Systems of Record and Derived Data

Systems of record

A system of record, also known as source of truth, holds the authoritative version of your data. When new data comes in, it is first written here. Each fact is represented exactly once (the representation is typically normalized). If there is any discrepancy between another system and the system of record, then the value in the system of record is the correct one.

Derived data systems

Data in a derived system is the result of taking some existing data from another system and transforming or processing it in some way. If you lose derived data, you can recreate it from the original source. Denormalized values, indexes, and materialized views also fall into this category.

Derived data is redundant, in the sense that it duplicates existing information. However, it is often essential for getting good performance on read queries. It is commonly denormalized. You can derive several different datasets from a single source, enabling you to look at the data from different “points of view”.

Three Different Systems

Services (online systems)

A service waits for a request or instruction from a client to arrive. When one is received, the service tries to handle it as quickly as possible and sends a response back. Response time is usually the primary measure of performance of a service, and availability is often very important.

Batch processing systems (offline systems)

A batch processing system takes a large amount of input data, runs a job to process it, and produces some output data. Jobs often take a while, so there normally isn’t a user waiting for the job to finish. Instead, batch jobs are often scheduled to run periodically (for example, once a day). The primary performance measure of a batch job is usually throughput.

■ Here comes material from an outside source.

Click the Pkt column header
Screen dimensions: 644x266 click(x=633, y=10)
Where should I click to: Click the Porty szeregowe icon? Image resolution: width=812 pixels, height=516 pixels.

Stream processing systems (near-real-time systems)

Stream processing is somewhere between online and offline/batch processing. Like a batch processing system, a stream processor consumes inputs and produces outputs. However, a stream job operates on events shortly after they happen, whereas a batch job operates on a fixed set of input data. This difference allows stream processing systems to have lower latency than the equivalent batch systems.

MapReduce and Distributed Filesystems

Hadoop Distributed File System (HDFS)

Unix tools use stdin and stdout as input and output, MapReduce jobs read and write files on a distributed filesystem, for example Hadoop Distributed File System (HDFS).

HDFS is based on the shared-nothing principle, in contrast to the shared-disk approach of Network Attached Storage (NAS). HDFS consists of a daemon process running on each machine, exposing a network service that allows other nodes to access files stored on that machine. A central server called the NameNode keeps track of which file blocks are stored on which machine. Thus, HDFS conceptually creates one big filesystem that can use the space on the disks of all machines running the daemon.

In order to tolerate machine and disk failures, file blocks are replicated on multiple machines.

MapReduce Execution

A standard MapReduce contains 4 parts:

Input Parser → Read and parse the input file from HDFS, e.g. break it up to list of records.
Mapper → Call the mapper function to extract a key and value from each input record.
Shuffle → Distribute the key-value pairs by key to machines (pairs with similar keys will be assigned in the same machine).
Reducer → Aggregate key-value pairs to generate output.

Distributed Execution

MapReduce can parallelize a computation across many machines, without you having to write code to explicitly handle the parallelism.

Each input file is typically hundreds of megabytes in size. The MapReduce scheduler (not shown in the diagram) tries to run each mapper on one of the machines that stores a replica of the input file, provided that machine has enough spare RAM and CPU resources to run the map task. This principle is known as putting the computation near the data: it saves copying the input file over the network, reducing network load and increasing locality.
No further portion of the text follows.